*TASK DESCRIPTION*:
Locate, in the data below, the line that contains "You are a GUI" and the line that contains "This screenshot has width=1204, height=1004."; reproduce exactly those two lines and every line between them, nothing more.

*TASK INPUTS*:
○ ○ ○ ○ ○ ○ ○

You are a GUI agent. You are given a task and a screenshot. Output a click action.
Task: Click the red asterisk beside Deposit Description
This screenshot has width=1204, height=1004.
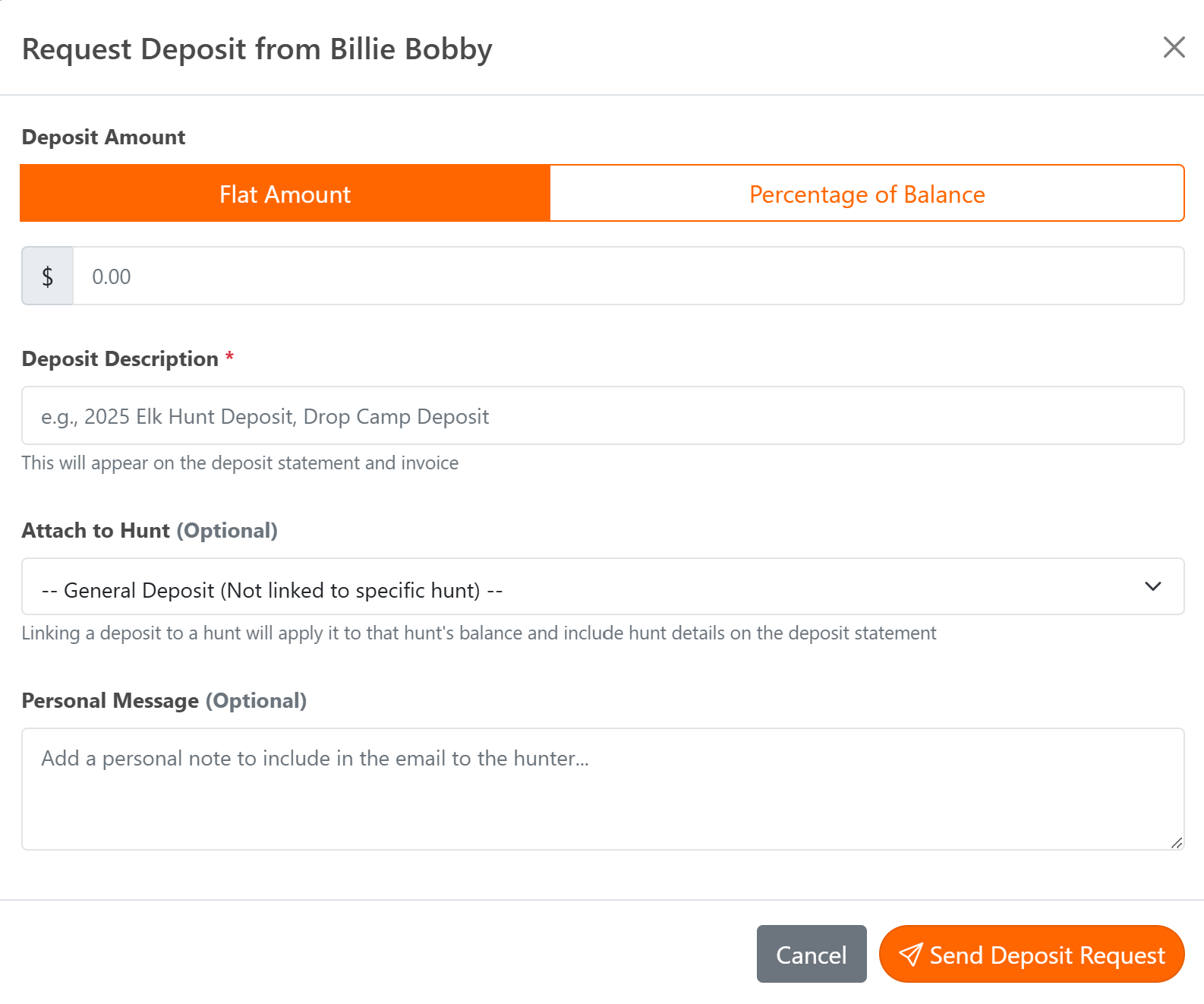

○ ○ ○ ○ ○ ○ ○

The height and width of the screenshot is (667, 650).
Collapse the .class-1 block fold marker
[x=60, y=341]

○ ○ ○ ○ ○ ○ ○

*WRITTEN RESPONSE*:
You are a GUI agent. You are given a task and a screenshot. Output a click action.
Task: Click the red asterisk beside Deposit Description
This screenshot has width=1204, height=1004.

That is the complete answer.